Yaşayan her canlının yaşamını devam ettirme ve yaşamsal gereksinimleri sağlamak zorunda olduğu dikkate alındığında, doğal yaşam alanları içerisinde canlıların, özellikle de insanların doğayı, doğa olaylarını anlama/anlamlandırma ve çevresindeki diğer canlılar ile olan ilişkilerini temellendirmesinde öğrenme, önemli bir etmen olarak dikkat çekmektedir. Yaşamın idame ettirilmesinde öğrenmeye bağlı olarak geliştirilen edimlerden biri olan şiddet, insanlığın başlangıcından itibaren hayatın bir parçası olarak varlığını devam ettirmiş, tarihsel süreç içerisinde kültürel bir olgu olarak da görsel ve işitsel birçok sanatsal yapıtta yer bulmuştur.

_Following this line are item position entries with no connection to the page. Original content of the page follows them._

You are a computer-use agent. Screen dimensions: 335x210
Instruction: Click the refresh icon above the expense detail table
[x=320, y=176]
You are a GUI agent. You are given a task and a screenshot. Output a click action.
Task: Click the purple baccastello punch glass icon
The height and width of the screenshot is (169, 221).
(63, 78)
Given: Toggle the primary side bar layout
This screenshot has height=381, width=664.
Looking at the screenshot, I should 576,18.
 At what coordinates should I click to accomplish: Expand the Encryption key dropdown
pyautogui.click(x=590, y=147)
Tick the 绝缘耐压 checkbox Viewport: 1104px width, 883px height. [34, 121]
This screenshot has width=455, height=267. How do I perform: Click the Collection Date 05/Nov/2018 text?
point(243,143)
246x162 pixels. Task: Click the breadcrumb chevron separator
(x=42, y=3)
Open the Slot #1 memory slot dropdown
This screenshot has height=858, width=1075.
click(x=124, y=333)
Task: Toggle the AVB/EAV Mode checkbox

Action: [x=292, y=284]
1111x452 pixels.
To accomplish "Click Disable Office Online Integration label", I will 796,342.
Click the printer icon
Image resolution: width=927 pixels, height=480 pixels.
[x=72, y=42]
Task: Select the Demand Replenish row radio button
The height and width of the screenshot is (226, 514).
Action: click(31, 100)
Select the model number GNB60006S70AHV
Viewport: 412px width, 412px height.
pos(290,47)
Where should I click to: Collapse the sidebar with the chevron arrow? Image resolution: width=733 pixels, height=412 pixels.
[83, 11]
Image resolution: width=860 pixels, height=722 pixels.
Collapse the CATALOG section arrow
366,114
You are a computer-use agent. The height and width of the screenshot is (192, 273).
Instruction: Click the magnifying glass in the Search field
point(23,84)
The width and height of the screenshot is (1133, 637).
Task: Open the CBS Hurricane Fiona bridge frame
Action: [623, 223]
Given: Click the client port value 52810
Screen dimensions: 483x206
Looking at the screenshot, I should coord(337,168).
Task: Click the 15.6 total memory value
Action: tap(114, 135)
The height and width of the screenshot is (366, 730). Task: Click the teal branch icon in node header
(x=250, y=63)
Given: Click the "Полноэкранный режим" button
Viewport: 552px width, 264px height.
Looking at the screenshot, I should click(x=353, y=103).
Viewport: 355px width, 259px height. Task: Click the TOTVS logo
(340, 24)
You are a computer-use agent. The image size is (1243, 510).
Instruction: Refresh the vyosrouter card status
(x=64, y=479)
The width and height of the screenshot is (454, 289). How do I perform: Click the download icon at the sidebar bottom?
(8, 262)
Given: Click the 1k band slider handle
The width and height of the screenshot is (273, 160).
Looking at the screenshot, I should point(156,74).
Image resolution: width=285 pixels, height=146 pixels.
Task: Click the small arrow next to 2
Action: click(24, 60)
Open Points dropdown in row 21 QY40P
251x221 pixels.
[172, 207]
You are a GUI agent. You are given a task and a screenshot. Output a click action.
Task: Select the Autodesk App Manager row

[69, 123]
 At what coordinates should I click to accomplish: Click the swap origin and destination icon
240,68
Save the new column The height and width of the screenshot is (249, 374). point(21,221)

Savaşçı nitelikleriyle ön plana çıkan ilkel toplumlarda, varlığın devamı amacıyla gerçekleştirilen şiddet edimi, sözlü kültür döneminde masallar aracılığıyla gelecek nesillere aktarılırken, yazılı kültürle birlikte hikâyeler vasıtasıyla varlığını devam ettirmiştir. Sözlü ve yazılı anlatının ardından sinema ve televizyonun icadı, görsel anlatının ön plana çıkmasını sağlamış ve böylece şiddet olgusuna da yeni bir anlatı alanı yaratmıştır. Teknolojik gelişmelerin yaşandığı 19. yüzyıl ve sonrasında görsel anlatı olanaklarının gelişmesine paralel olarak, bu yeni anlatı türü dâhilinde hazırlanan içerikler, diğer anlatı türlerinde de olduğu gibi hedef kitle üzerinde farklı etkiler oluşmasını sağlamıştır.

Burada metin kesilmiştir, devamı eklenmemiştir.